1. ## algebraic problem

Challenge problem:

Express the following algebraic quantities in terms of the variables λ,μ :

1) $a^2+b^2+c^2$

2) $a^3+b^3+c^3$

3) $a^5+b^5+c^5$

Where $a\neq b\neq c$ are the roots of the following equation:

$x^3+\lambda x+\mu=0$ , $\lambda\neq 0,\mu\neq 0$ and real Nos

Moderator edit: Approved Challenge question.

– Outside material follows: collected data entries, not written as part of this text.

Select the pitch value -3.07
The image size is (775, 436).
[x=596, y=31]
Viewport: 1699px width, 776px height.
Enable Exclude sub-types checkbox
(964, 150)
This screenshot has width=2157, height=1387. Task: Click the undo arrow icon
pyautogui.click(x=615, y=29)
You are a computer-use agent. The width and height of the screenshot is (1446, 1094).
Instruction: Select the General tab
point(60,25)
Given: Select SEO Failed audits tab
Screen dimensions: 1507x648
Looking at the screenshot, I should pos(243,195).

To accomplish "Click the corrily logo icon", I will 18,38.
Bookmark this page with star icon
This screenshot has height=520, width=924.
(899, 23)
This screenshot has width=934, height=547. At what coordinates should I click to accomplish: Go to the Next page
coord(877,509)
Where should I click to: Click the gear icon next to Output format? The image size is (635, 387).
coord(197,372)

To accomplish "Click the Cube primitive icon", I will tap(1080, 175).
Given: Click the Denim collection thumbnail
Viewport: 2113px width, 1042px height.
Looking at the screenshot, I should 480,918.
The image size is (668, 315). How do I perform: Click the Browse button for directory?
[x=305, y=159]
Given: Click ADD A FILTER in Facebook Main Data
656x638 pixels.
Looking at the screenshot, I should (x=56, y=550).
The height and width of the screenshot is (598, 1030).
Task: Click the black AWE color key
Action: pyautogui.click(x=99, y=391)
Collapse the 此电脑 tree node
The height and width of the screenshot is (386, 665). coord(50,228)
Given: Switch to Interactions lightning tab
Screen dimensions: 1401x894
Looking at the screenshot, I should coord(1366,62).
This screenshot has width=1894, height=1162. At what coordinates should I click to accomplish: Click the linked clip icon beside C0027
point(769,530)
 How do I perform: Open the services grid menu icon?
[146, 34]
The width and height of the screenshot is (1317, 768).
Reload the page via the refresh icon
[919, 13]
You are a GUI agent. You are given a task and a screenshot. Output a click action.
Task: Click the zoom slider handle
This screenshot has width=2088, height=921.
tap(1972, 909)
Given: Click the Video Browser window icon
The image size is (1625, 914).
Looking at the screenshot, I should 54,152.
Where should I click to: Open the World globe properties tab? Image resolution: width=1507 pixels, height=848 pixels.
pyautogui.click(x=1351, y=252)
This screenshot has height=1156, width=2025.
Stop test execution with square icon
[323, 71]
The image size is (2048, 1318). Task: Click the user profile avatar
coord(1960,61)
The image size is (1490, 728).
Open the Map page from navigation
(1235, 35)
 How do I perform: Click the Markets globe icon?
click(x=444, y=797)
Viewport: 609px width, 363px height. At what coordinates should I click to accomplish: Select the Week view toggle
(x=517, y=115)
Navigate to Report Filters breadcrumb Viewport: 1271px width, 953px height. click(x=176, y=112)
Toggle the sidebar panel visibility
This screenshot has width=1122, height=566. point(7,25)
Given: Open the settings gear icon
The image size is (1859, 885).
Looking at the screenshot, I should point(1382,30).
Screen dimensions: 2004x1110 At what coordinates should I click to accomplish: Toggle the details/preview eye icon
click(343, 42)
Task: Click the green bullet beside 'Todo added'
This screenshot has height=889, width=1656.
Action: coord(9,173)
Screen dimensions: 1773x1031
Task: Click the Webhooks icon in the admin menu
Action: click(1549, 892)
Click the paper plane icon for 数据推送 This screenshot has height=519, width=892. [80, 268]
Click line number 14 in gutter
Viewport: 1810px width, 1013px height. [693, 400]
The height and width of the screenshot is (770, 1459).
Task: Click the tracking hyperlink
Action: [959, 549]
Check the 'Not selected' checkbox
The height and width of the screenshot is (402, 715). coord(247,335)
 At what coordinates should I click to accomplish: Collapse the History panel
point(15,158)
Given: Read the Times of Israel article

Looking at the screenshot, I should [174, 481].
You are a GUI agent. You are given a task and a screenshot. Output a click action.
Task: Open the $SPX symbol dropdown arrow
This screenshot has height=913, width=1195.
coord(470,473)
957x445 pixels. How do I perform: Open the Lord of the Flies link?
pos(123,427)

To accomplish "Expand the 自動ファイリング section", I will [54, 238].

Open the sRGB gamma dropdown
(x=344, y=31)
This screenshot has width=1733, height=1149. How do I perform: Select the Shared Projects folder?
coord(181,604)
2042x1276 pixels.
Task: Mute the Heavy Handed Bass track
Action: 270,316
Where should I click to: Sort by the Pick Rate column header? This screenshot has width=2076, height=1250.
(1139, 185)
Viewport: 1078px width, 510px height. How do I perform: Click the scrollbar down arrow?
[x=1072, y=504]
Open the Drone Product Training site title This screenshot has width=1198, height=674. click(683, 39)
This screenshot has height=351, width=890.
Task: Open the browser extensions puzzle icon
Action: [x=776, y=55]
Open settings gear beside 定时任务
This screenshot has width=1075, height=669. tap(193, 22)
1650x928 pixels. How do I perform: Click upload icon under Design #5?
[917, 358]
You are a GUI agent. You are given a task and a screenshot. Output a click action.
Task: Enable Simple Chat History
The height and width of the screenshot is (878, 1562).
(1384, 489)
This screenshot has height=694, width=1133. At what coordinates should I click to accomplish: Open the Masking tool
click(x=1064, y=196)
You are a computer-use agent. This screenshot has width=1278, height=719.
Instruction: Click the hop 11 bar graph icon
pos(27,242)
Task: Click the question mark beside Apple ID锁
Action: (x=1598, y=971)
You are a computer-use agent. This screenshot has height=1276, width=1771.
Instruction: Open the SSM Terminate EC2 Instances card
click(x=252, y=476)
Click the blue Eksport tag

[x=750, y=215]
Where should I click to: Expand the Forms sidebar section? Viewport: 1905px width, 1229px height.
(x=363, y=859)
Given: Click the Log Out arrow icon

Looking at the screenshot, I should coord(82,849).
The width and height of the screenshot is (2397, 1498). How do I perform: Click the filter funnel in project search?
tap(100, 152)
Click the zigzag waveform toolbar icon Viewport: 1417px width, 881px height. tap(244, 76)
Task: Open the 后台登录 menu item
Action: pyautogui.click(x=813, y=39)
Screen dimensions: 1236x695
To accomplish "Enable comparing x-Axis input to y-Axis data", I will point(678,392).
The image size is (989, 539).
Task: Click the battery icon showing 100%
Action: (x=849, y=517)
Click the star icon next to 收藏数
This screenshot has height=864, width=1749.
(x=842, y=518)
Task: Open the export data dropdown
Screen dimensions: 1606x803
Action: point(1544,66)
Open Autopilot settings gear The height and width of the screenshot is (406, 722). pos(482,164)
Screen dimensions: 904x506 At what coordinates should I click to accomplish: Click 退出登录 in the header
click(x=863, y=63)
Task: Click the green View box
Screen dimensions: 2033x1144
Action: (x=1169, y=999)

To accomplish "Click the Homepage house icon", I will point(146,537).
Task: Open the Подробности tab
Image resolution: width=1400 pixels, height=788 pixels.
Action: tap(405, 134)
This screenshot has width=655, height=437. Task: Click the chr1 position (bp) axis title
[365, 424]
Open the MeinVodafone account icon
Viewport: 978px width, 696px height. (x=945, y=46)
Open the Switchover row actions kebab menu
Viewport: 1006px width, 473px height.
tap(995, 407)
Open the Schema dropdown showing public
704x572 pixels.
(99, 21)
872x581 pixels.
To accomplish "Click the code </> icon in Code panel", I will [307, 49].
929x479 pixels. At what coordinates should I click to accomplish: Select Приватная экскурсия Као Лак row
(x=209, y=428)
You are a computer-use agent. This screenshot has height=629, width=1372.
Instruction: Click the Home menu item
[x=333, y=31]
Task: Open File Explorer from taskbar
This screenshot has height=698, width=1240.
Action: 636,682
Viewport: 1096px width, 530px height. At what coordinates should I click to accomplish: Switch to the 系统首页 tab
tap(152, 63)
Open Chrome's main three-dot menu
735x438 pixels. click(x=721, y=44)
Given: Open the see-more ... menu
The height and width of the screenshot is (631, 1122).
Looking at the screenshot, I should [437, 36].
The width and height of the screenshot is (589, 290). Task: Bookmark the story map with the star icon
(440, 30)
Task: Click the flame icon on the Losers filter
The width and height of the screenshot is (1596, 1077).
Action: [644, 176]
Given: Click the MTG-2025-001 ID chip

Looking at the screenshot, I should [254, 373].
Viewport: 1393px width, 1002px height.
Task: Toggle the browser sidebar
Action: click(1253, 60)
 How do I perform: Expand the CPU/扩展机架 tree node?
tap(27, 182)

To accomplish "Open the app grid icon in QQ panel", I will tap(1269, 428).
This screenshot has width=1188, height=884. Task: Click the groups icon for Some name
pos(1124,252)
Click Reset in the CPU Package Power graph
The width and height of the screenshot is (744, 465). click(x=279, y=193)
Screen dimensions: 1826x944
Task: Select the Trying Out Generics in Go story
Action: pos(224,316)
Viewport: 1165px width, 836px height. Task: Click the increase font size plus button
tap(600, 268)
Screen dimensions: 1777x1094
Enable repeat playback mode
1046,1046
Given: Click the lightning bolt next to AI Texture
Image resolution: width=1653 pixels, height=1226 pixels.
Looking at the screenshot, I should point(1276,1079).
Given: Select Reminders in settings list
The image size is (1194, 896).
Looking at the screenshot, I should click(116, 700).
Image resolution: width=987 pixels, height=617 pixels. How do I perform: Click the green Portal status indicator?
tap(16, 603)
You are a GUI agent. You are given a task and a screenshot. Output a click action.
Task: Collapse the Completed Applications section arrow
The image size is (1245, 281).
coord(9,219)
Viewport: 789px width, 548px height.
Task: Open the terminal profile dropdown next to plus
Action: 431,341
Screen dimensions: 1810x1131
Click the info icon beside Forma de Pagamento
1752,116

2. (a) $a^2 + b^2 + c^2 = (a+b+c)^2 - 2(ab+bc+ca) = -2A$

(b) we have $a^3 + A a + B = 0$

$a^3 = -Aa - B$

$a^3 + b^3 + c^3 = -A(a+b+c) - 3B = -3B$

(c) $a^5 + Aa^3 + Ba^2 = 0$

$a^5 = -Aa^3 - Ba^2$

$a^5 + b^5 + c^5 = -A(a^3 + b^3 + c^3) - B ( a^2 + b^2 + c^2) = 3AB + 2AB = 5AB$

3. Originally Posted by simplependulum
(a) $a^2 + b^2 + c^2 = (a+b+c)^2 - 2(ab+bc+ca) = -2A$

(b) we have $a^3 + A a + B = 0$

$a^3 = -Aa - B$

$a^3 + b^3 + c^3 = -A(a+b+c) - 3B = -3B$

(c) $a^5 + Aa^3 + Ba^2 = 0$

$a^5 = -Aa^3 - Ba^2$

$a^5 + b^5 + c^5 = -A(a^3 + b^3 + c^3) - B ( a^2 + b^2 + c^2) = 3AB + 2AB = 5AB$

O.K correct ,but why don't you show how you get that :

a+b+c=0 and ab+ac+bc = 2A ? Not for me but for other people that want to know the solution of the problem?